— BEGIN PASSAGE PROVIDED —

# Good mail order holiday treat company?



## 3kids4me (Dec 7, 2007)

I'd like to send some holiday gifts to various doctor's offices.  I started by using Harry and David, but found out that the shipping costs were 30% of my gift cost which I thought was nuts.  Can anyone recommend a nice company that sends holiday treats but doesn't have outrageous shipping costs?

Thanks!

Sharon


----------



## Hawaiiker (Dec 7, 2007)

*Good mail order company*

I use Cheryl & Company.  Their shipping is free & everything is like homemade.


----------



## wackymother (Dec 7, 2007)

I like Hale Groves, but their stuff isn't very fancy. Their oranges are great, though! 

I've also used The Fruit Company (they're on Restaurant.com), and their fruit is great and the packaging is very beautiful...but their shipping is staggering and somehow the Restaurant.com coupons never really help all that much. If you use them, I think I've got a $25 off a $75 purchase coupon I would be happy to give  you.


----------



## Flo (Dec 7, 2007)

I've used gotfruit.com with free shipping. They have a great variey with good prices.


----------



## 3kids4me (Dec 7, 2007)

Thanks guys.  I did the Cheryl and Company thing because the free shipping was a good deal.  I would have rather sent fruit, but I just couldn't deal with the shipping costs!

Thanks,

Sharon

P.S.  Cheryl and Company also participates in the Aadvantage mileage program.


----------



## Cathy in Boston (Dec 7, 2007)

These things are delicious, a business associate sent them to me:

http://www.brownies.com/


----------



## ricoba (Dec 7, 2007)

I don't have any suggestions, but I was glad to see someone else who stopped giving Harry & David's because of the way too high shipping costs!


----------



## AwayWeGo (Dec 7, 2007)

*Peanuts.*

Gift goobers from Aunt Ruby. 

-- Alan Cole, McLean (Fairfax County), Virginia, USA.​


----------



## wackymother (Dec 7, 2007)

If we're leaving the land of fruit, I also like Mrs. See's chocolates and Sunnyland Pecans.


----------



## Jestjoan (Dec 7, 2007)

I saw Cheryl on TV this morning, I think it was the food network.........I know about her company because we used to live in Columbus OH many years ago.
The business caused her marriage to break up but they are still good friends, I learned from the show.

My S-I-L sent us a basket of really yummy baked goodies from Mrs. Beasley. The brownie bites were to die for. www.mrsbeasley.com

www.delightfuldeliveries.com carries Mrs. B. as well as other gift goodies and will let you put in recipient's zip code to check for free delivery.

— END PASSAGE PROVIDED —

**GIVEN INSTRUCTION 1:** Pick out and copy each line of the rows below that contains the word "label".

— BEGIN RECORD LIST —

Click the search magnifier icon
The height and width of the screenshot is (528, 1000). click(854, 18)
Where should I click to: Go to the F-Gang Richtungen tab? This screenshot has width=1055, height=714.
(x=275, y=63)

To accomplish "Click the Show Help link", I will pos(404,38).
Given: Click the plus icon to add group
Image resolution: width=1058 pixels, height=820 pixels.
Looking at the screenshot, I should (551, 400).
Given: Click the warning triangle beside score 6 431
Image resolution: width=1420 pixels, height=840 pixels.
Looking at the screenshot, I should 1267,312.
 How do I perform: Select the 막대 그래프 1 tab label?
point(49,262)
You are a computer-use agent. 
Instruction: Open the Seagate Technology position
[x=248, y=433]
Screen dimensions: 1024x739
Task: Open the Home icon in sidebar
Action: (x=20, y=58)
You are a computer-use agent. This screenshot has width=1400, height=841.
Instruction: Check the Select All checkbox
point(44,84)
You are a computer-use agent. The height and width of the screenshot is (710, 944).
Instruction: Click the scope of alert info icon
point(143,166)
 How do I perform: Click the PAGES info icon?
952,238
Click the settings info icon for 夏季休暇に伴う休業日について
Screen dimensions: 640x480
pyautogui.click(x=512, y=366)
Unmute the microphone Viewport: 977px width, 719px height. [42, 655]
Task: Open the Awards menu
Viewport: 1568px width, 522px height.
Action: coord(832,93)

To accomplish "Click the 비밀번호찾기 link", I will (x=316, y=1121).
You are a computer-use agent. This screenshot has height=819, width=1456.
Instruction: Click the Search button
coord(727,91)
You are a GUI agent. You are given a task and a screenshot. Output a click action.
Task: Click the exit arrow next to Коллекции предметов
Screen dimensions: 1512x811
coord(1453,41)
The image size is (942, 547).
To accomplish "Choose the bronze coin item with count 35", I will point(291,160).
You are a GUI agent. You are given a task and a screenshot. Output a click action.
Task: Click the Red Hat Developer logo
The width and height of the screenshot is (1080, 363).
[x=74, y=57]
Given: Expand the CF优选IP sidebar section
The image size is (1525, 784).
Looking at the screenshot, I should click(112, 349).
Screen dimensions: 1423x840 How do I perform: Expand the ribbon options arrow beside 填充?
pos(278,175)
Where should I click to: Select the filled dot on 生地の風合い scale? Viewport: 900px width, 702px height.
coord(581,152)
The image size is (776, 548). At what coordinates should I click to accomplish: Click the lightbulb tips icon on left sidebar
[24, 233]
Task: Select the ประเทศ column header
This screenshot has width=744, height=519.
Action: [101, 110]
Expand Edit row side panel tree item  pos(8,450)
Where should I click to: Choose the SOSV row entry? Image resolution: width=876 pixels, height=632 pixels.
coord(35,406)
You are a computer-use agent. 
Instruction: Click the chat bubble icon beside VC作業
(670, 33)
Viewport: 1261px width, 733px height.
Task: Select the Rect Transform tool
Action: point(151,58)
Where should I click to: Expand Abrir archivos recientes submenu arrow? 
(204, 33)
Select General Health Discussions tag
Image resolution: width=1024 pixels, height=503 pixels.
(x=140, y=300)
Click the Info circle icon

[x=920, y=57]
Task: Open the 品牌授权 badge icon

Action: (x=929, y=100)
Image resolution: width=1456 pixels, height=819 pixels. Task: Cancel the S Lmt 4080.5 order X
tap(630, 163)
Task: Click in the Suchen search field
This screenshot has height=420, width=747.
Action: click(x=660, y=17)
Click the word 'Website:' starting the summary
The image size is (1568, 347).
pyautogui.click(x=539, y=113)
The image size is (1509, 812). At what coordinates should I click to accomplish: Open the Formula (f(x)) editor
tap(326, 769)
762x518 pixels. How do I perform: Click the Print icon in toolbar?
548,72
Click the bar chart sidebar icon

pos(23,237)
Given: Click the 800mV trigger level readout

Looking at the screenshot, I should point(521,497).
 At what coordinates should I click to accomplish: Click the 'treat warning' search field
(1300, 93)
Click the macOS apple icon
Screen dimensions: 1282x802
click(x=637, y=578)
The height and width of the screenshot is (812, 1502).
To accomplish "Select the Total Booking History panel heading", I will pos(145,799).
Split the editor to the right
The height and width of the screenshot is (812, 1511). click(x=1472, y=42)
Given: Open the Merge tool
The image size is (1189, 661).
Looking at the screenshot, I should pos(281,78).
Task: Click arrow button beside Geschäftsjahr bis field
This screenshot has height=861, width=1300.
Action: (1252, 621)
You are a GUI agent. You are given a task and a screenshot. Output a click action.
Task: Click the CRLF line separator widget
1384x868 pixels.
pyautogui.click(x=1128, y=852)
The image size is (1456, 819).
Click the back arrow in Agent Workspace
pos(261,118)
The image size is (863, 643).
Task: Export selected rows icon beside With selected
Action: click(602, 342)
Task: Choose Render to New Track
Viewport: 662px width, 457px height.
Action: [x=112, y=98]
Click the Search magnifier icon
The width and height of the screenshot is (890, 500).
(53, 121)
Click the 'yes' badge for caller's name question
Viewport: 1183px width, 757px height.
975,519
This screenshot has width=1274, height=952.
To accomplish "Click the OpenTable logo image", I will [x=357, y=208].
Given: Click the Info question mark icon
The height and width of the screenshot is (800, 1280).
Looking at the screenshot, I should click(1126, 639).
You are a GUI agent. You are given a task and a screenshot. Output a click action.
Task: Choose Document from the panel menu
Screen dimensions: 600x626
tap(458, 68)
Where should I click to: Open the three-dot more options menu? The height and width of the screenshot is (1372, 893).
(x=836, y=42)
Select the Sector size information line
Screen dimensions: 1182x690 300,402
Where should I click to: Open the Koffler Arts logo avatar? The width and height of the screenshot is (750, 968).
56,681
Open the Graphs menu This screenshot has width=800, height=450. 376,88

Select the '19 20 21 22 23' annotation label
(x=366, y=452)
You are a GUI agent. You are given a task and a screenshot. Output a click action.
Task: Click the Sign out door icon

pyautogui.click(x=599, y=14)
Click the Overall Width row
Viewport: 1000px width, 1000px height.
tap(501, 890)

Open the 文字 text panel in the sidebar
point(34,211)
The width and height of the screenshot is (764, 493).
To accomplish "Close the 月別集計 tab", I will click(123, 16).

— END RECORD LIST —

**GIVEN INSTRUCTION 2:** Extend the forum thread above about mail order holiday treat companies, starting after its last post.

**ANSWER 1:**
 How do I perform: Select the 막대 그래프 1 tab label?
Select the '19 20 21 22 23' annotation label

**ANSWER 2:**
----------



## Nancy (Dec 7, 2007)

We've used Wolfermans for the last few years for English muffins, etc.  I've also used Dockside Cakes from the Florida Keys for cakes.

Nancy


----------



## KenK (Dec 7, 2007)

Buy that Sees' !! Get that BRK B up up up !  


Some ship from here free:

www.gregorysgroves.com

And here:

http://www.pittmandavis.com/

Buy enough here & shipping is or was free:

http://qd.sees.com/

Buy someone a week or more from Net Jet....( Don't worry, THEY pay the maint.  ( Just make sure they take it):

http://www.netjets.com/NetJets_Programs/NetJets_Programs.asp

Free shipping on diamonds.....forget the oranges:

http://www.helzberg.com/    actually, a $79.99 necklace flashed when I closed its window.....


----------



## nerodog (Dec 8, 2007)

*chukar cherries, sweet energy etc...*

Love chukar cherries for healthy snacks, sweet energy up in Vt which has coupons and a redeemed coupon at the end of the year... savannah candy kitchen and for fruit.. Pitman and sons, inc postage and handling and very nice fruits....they are located in Texas... also like ROssi Pasta.. based in Ohio and nice products... happy shopping !!!!


----------



## AwayWeGo (Dec 8, 2007)

*Medjool Dates.*

It turns out date palms are like apple trees & citrus trees & pear trees -- they're not all the same & there are distinct varieties of each kind of fruit, even dates.  Who knew ?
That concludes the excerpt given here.